To clone a pet, scientists and bioethicists conceive life in the lab. This is tedious work and requires experts to handle. Generally, scientists use the eggs harvested from donor animals. Next, they remove the nucleus – separate yolk from egg white – and insert cells from the original pet. Based on a review posted by Smithsonian Magazine, Jacob Brogan explains that the egg contains the complete genetic material from the pet. Jacob says that the egg doesn’t need to be fertilized by the sperm. However, there’s a need to start cell division. To achieve this, scientists run an electric current through the egg, which turns it into an embryo. Finally, the embryo is surgically inserted into a surrogate mother’s pet. If the mother’s pet’s body accepts the embryo, pregnancy follows. This is a 50/50 chance as most mother pets may reject the embryo.
Similarity and Health
As mentioned above, cloned pets share similar genes as their donor. However, there exist different variations in how these genes are expressed. Sometimes, characteristics such as fur pattern, eye color, or markings can differ. The cloning of animals, whether pets or domestic animals, are closely monitored by government authorities such as the FDA. FDA reports that cloned pets are generally healthy. However, pets like dogs exhibit different results. Biologically, dogs have more complex reproductive systems, which makes them more challenging to clone. The first successful dog clone happened in 2005. At first, most scientists argued that clones would age faster than their natural-born counterparts. But generally, clones are as healthy as their natural counterparts.
Everything Can Go Wrong
Cloning a pet requires several scientific and biological attempts. “Sometimes, the cloning process fails to work 75 percent of the time”, explains Robin Downing, MS, DVM, a correspondent for Top Vets Talk Pets and director of Windsor Veterinary Clinic. In some cases, implanted embryos are incompatible with surrogates, and miscarriages can happen. “In more awe-shocking scenarios, the pets can be born with birth defects,” adds Downing. This means several pets of the same breed need to be available to donate eggs.

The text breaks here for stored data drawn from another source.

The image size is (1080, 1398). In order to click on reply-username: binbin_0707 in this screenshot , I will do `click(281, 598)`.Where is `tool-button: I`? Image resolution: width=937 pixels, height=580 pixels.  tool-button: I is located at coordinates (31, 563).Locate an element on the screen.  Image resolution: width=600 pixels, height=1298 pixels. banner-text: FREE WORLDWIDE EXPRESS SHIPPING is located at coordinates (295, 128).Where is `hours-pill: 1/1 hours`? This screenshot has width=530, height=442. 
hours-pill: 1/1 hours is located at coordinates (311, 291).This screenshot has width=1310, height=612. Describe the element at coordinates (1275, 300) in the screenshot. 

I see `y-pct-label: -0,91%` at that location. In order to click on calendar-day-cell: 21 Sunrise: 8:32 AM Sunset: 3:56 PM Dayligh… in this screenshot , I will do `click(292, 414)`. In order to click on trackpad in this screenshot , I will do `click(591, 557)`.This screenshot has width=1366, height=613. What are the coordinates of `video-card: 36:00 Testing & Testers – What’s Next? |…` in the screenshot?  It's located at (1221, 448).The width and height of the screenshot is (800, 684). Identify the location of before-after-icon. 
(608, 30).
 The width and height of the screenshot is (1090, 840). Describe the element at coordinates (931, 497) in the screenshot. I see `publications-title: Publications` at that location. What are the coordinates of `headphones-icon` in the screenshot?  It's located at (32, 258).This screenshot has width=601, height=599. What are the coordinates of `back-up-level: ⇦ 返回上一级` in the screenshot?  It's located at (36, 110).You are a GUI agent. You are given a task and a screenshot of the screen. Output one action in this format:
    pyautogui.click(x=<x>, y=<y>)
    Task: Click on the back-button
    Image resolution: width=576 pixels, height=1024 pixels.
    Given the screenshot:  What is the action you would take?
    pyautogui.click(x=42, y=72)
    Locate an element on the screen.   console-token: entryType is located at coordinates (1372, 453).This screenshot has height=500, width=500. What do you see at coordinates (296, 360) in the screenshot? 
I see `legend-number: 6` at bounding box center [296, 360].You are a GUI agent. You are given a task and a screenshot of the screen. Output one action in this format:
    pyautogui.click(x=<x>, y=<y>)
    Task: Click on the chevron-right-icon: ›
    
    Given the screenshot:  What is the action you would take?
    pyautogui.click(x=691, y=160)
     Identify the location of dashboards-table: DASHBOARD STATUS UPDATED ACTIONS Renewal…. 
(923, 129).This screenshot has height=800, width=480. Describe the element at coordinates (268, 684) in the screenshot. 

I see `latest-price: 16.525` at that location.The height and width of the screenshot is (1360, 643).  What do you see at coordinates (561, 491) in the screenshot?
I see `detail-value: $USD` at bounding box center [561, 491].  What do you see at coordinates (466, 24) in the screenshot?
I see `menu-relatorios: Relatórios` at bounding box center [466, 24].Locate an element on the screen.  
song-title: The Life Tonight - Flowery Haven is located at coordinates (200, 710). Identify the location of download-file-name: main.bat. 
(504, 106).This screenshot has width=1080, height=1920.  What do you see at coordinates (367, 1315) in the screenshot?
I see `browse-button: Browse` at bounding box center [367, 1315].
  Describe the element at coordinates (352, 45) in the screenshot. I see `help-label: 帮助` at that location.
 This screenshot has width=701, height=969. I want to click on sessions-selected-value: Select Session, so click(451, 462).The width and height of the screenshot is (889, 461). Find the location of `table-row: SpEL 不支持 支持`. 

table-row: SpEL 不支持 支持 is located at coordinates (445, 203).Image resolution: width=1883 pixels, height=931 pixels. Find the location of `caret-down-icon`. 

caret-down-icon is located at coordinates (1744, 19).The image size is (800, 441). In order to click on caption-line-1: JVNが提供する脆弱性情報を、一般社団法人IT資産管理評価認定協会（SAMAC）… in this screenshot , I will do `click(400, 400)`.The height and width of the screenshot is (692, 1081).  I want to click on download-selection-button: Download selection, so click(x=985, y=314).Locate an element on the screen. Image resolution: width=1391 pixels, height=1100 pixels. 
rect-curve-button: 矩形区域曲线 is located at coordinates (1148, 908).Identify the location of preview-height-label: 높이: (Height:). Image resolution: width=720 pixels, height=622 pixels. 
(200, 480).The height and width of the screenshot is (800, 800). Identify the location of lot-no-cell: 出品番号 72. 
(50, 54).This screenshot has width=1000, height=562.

Similarly, they also need to act as surrogates. Downing explains that this isn’t a pain-free process for the test subjects. “The donors are subjected through hormonal treatments and surgical procedures to harvest eggs. This also takes a toll on most animals,” adds Downing.
Ever since pet cloning became commercial a few years ago, it has grown in popularity. But while pet owners are spending hundreds of dollars to clone their favorite four-legged friends, animal rights activists claim the practice is unethical. According to Jessica Pierce, a bioethicist, writer, and philosopher, “cloning of pets involve surgical manipulation of hormone levels and other procedures.” Pierce’s claims have also been backed up by animal advocacy organizations such as PETA and Humane Society of the United States.
Losing your four-legged animal to old age or disease is challenging. But cloning isn’t the best solution. While the downsides are downright harmful, cloning also robs you of the opportunity of knowing a new pet. A new pet in your life can bring in more happiness and joy and re-ignite the spark you had with your former pet. With technology growing fast, only time will dictate whether pet cloning will survive another decade.